Wednesday, February 27, 2008

To Change a Light bulb . . .

Guess how many light bulbs there are in my 3 bedroom apartment?

Answer: 69 . . . yes really 69. I just walked around and counted all of them. There might be more but I couldn't see inside one of the chandeliers. Modern Chinese apartments seem to be obsessed with extravagant lighting and bizarre ultra-modern light fixtures (which does not, however, always equal an adequate level of brightness). Around the perimeter of my living room there are 12 florescent bulbs that are alternately pink, green, and blue. We turn the "party lights" on for special occasions. We have a gaudy, unnecessary "flower bouquet" light fixture in the middle of the wall above the TV.

So, how many people does it take to change a light bulb in my apartment?

Answer: 5 - Katie, me, Jian (our "boss" who calls "the madam"), The Madam (our landlady/maintenance supervisor), and Ladder Man.

I feel rather ridiculous not changing my own light bulbs, like I should be the punchline to a "how many people to change a light bulb" joke. But, I don't own a ladder and really don't want to buy one, carry it home from the store, and have to store it. Without a ladder you can't reach the lights. So, when enough light bulbs burn out and Katie and I are fed up with the dimness, we call Ladder Man and The Madam.

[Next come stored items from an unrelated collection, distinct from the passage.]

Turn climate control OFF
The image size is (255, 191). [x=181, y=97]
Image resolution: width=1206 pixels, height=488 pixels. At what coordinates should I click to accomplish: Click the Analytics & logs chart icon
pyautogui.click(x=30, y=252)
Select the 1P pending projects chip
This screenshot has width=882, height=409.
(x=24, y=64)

Usually changing light bulbs corresponds with other maintenance requisitions, as was the case yesterday. There are several different possible outcomes when we call with a maintenance request.
1. The madam comes but we're not home so she and the repair man leave.
2. The appropriate/approved maintenance man is mysteriously in another city so we get told he will come "later."
3. A maintenance man comes, tinkers around with the broken appliance, makes a mess, announces it to be broken, and leaves.
4. A maintenance man comes, can't understand our broken Chinese, makes a mess, doesn't believe us that the appliance in question really is broken, announces it to be "mei wen ti" (no problem) and leaves.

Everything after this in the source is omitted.